Did this New York Times columnist listen to me?

In “Passions Run High On Indexing,” New York Times columnist Joe Nocera writes about the conflict between traditional and fundamental indexers that has been running in the Financial Analysts Journal. He does what I suggest in my investment commentary workshop. He picks a controversial topic from a professional journal, then explains it in non-technical terms.

Nocera’s article is more about what he calls “an old-fashioned academic cat fight” than the indexing debate. If you tackle this topic for your clients, I suggest you focus on the latter rather than the former.

But Nocera does eventually express an opinion on the substance of the debate. He agrees with Jack Bogle that fundamental index funds are a form of active management. “… they ain’t index funds, and they shouldn’t be viewed as a replacement for index funds. Mr. Arnott and his allies would better serve investors by saying so out loud,” writes Nocera.

"The Client Relationship Autopsy"

You’ve probably lost at least one client. But rather than chalk it up as inevitable, try to learn why your client left you.

The Client Relationship Autopsy” proposes a process consisting of:

  1. Talking to your team
  2. Talking to your client
  3. Preparing a report

“The process will help you choose wisely when it comes to adding new clients, and it will help you glean insights for improving existing client relationships,” says Leo Bottary, the ad agency account director who wrote the article. He goes into detail with suggestions for each step.

Thank you, Boston Women in Finance!

Members of Boston Women in Finance made my experience enjoyable when I presented my one-hour workshop on “How to Write What People Will Read about Investments” yesterday.

Here’s some of their feedback on my presentation:

  • “Although brief, packed with very useful takeaways!”
  • “Susan was able to fit in an hour what people spend days learning in conferences”
  • “Susan reminded me to remember my audience and to listen to my ideas”
  • I learned “a new thought process for brainstorming” and “ways to make my market piece more direct and to the point”

Morningstar Market Barometer, 2003-2007

Want to show your clients how equity styles and sectors perform differently over time?

The newly released 2-page Market Barometer from Morningstar can help.


Does your auto mechanic communicate better than you?

“Nearly three-fourths of the 1,203 adults polled said their auto mechanic uses clearer English than their financial professionals,” according to “Financial Jargon: You Just Don’t Understand” by Cathie Gandel in AARP Bulletin Today.

Are you one of those confusing financial pros? And are your clients suffering as a result?

Learn more about the results of a survey by AARP Financial about consumer understanding of financial jargon.

"Interruption vs. Self-Service Marketing"

I’m following up my post on how financial advisors are using LinkedIn. Raising your visibility by using LinkedIn is an example of “self-service marketing,” which I read about recently in “Interruption vs. Self-Service Marketing” on marketer Bob Bly’s blog.

He quotes an article from DM News: ” ‘Self-service marketing is all about putting content where people will find it,’ writes Rapsas. ‘It makes sense to go where the customers are.’ ” Bly contrasts this with traditional marketing which interrupts people when they’re not looking for it.
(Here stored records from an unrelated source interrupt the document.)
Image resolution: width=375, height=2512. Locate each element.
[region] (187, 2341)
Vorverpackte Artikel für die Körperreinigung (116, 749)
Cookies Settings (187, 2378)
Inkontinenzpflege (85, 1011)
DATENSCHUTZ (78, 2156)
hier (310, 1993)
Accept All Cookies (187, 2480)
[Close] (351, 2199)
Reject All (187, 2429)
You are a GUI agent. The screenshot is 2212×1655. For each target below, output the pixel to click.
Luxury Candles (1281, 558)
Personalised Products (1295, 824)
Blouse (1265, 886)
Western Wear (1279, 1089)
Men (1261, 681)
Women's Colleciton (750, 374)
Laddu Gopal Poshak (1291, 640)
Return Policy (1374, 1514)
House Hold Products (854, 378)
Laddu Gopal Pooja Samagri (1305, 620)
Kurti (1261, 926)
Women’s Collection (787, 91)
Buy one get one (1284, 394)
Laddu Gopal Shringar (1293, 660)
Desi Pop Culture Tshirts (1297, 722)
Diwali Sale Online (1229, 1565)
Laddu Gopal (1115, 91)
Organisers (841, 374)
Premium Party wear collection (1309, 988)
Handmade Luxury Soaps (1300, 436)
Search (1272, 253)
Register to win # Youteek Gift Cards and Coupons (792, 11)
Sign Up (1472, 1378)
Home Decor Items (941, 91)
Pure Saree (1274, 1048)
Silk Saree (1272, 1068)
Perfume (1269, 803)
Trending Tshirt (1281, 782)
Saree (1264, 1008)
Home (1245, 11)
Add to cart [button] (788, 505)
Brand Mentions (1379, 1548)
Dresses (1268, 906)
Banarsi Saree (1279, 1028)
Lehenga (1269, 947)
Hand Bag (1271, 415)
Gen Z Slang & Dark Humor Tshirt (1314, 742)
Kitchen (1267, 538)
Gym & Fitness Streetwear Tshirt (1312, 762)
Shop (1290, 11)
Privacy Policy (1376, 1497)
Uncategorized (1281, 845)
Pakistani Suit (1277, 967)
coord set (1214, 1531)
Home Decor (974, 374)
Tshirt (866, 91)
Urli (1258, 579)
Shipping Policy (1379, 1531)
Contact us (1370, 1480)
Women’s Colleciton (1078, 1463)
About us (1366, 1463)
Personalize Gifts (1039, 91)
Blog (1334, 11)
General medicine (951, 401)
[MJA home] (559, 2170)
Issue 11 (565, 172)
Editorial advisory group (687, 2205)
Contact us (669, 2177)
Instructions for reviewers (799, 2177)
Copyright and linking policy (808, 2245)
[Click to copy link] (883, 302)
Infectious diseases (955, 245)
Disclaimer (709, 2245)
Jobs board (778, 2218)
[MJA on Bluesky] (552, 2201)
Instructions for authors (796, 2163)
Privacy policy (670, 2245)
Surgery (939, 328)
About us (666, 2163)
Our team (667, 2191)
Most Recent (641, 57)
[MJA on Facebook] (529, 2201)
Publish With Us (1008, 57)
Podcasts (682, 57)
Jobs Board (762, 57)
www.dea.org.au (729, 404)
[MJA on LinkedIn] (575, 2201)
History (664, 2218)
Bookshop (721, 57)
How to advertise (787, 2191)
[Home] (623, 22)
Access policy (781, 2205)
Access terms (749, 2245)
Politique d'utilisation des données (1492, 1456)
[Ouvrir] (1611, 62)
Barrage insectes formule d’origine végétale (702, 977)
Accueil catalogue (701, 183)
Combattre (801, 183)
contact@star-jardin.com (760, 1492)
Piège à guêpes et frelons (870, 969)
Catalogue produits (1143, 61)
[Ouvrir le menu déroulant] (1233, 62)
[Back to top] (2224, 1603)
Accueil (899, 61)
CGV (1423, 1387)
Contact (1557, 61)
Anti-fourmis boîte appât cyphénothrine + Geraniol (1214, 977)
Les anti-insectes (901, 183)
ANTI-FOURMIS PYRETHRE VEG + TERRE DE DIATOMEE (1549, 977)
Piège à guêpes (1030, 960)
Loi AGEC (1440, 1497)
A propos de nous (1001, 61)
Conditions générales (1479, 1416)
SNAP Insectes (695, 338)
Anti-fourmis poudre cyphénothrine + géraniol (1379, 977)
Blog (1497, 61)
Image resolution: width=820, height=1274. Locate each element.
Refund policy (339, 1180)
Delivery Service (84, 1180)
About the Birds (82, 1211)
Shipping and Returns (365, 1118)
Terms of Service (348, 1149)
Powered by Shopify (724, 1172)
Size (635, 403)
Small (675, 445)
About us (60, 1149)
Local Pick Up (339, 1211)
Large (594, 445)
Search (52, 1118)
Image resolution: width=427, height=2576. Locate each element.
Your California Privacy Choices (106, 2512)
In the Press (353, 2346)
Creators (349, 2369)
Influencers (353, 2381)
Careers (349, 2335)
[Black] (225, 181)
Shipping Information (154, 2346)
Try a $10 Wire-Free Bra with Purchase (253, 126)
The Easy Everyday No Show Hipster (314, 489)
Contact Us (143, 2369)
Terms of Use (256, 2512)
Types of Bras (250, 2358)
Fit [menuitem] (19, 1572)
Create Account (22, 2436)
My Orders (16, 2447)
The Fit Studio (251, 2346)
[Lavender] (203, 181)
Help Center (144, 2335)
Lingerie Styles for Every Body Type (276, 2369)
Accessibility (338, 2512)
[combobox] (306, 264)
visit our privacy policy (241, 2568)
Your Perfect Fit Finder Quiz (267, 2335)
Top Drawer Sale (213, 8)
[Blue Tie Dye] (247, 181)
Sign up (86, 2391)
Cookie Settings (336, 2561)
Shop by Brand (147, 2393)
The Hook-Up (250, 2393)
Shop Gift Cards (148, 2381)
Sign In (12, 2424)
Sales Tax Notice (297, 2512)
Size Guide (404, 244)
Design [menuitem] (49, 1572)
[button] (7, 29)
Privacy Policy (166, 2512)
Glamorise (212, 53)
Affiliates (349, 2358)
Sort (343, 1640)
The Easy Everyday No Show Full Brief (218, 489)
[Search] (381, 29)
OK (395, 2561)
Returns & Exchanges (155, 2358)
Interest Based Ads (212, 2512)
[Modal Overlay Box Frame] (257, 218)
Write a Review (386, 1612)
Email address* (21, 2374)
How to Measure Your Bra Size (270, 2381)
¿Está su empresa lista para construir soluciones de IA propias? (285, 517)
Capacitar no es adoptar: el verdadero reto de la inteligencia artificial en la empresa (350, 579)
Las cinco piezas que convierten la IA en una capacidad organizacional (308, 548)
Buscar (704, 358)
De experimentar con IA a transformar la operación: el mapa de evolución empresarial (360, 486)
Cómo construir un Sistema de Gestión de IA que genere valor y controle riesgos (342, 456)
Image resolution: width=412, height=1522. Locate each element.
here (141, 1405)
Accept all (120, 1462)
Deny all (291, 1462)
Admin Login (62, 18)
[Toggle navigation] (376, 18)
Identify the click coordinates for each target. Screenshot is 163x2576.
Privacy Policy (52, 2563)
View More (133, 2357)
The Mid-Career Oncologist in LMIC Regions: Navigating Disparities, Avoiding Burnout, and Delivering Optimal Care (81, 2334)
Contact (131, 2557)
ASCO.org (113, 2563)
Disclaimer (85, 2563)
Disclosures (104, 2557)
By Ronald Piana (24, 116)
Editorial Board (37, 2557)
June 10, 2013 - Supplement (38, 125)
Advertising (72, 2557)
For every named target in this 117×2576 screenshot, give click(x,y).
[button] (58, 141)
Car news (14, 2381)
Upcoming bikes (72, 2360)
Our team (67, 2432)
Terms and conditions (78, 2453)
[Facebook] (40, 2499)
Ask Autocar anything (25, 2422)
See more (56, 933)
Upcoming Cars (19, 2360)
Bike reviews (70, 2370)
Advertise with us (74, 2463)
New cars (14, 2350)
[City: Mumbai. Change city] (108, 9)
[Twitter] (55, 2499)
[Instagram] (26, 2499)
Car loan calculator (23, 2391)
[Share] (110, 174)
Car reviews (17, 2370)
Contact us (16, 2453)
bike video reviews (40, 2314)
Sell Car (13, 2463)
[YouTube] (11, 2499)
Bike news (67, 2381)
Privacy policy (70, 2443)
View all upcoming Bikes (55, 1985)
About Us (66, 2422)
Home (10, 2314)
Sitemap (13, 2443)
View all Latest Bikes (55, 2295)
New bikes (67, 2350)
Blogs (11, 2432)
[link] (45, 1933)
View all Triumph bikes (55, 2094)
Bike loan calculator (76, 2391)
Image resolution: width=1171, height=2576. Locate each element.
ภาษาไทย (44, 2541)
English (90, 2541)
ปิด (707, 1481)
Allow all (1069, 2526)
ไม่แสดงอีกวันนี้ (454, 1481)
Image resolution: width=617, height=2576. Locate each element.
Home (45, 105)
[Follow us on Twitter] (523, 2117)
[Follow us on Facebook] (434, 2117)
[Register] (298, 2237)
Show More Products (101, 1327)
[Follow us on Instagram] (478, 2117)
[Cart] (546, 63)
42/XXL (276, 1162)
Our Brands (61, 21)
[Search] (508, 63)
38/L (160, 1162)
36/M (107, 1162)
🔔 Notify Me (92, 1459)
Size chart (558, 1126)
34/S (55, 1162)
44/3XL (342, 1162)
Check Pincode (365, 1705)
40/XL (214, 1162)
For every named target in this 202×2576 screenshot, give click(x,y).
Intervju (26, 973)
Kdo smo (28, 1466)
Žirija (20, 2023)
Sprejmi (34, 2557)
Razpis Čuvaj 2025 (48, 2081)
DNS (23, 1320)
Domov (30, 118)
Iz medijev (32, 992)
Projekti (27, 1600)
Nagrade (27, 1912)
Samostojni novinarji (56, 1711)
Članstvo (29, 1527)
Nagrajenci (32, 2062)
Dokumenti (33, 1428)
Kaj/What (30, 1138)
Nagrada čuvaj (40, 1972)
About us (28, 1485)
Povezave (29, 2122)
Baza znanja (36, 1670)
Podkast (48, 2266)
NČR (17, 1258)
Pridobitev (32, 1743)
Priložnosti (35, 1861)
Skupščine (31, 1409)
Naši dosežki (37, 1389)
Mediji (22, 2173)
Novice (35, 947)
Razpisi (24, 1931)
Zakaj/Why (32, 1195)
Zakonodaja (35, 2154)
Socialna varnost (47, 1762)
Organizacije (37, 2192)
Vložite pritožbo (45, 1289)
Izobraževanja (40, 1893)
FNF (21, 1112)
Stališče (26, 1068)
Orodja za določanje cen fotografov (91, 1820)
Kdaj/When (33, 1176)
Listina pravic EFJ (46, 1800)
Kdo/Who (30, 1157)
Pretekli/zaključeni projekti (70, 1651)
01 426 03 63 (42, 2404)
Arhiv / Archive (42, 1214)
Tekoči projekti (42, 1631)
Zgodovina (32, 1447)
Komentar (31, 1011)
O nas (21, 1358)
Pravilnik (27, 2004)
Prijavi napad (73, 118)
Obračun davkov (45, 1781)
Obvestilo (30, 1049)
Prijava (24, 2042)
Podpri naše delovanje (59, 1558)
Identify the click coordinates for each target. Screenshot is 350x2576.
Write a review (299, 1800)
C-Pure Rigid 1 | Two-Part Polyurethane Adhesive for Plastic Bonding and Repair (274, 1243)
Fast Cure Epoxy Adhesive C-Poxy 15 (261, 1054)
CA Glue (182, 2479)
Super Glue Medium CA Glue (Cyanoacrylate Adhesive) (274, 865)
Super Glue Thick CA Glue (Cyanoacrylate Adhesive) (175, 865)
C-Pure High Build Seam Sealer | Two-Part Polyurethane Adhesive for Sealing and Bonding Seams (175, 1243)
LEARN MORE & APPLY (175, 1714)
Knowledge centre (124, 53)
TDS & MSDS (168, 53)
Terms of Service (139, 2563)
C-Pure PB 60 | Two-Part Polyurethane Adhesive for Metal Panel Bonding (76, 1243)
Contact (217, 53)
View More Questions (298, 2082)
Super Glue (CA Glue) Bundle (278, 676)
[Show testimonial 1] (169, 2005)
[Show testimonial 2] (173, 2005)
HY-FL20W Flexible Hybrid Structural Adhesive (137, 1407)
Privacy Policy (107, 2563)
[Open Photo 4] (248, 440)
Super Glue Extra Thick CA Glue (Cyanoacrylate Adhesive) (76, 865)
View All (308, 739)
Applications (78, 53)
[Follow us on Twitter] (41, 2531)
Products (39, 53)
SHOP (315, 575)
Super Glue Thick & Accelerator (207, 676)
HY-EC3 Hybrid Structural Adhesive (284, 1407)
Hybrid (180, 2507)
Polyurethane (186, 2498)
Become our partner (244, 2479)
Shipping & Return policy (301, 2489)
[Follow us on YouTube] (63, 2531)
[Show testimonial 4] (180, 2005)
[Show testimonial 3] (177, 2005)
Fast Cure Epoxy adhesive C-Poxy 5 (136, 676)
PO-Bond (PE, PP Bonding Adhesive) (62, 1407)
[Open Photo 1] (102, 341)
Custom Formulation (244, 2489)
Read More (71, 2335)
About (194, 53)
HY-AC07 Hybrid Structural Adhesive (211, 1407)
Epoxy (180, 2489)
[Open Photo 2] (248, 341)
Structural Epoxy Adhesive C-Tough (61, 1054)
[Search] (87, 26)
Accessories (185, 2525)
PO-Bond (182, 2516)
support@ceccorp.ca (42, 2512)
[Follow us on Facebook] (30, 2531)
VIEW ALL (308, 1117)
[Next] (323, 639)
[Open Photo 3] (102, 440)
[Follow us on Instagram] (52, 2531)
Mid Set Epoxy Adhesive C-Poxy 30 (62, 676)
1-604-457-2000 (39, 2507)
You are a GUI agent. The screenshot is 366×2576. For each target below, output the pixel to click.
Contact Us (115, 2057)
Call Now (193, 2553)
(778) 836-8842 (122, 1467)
Bly makes an interesting point down in his comments:

“My rule of thumb: self-service marketing works with products which consumers actively search for information (including pricing) on — for instance, installing solar panels on the roof of your home. Interruption marketing works with products people want when they hear about but weren’t thinking about beforehand — e.g., designer handbags, a home-study course on becoming a locksmith.”

It seems to me that people actively search for financial or investment advice, so maybe self-service marketing has a future in this field. What do you think?

More options for mind mapping

Some of the participants in my “How to Write Investment Commentary that People Will Read” presentation say that learning mind mapping is one of the best parts of the program. It makes them feel they can organize their thoughts better before sitting down to write.

I recently learned about more web-based mind mapping tools that help you create and save an electronic version of a mind map. “Map your mind 2.0” by Rafe Needleman reviews Spinscape and devotes a paragraph apiece to competitors called MeadMap, Mindomo, MindMeister, and bubbl.us.

Needleman doesn’t care for Spinscape, but he’s not a fan of mind mapping. He seems to like MindMeister best.

I’ve written earlier about “Mindmapping for financial advisors.”